PROBLEM: Starting with the line containing "Open the Главная" and going on through the line containing "Given: Toggle použiť globálne hodnoty SL a PT", return the lines of the data below exactly, and only those.

DATA PROVIDED:
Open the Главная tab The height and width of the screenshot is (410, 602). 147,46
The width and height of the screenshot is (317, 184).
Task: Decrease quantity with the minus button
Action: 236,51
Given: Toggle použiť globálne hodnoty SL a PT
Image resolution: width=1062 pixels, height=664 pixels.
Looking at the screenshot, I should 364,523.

---

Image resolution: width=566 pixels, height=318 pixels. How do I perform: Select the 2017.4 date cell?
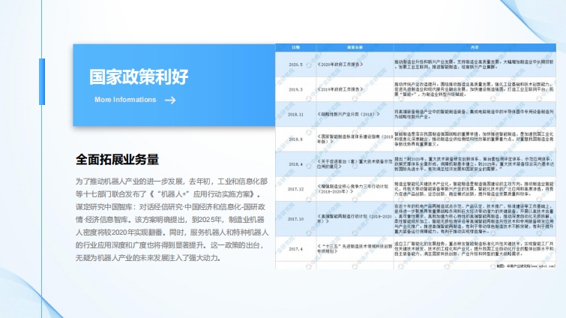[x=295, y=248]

ANSWER TO THE PROBLEM:
Open the Главная tab The height and width of the screenshot is (410, 602). 147,46
The width and height of the screenshot is (317, 184).
Task: Decrease quantity with the minus button
Action: 236,51
Given: Toggle použiť globálne hodnoty SL a PT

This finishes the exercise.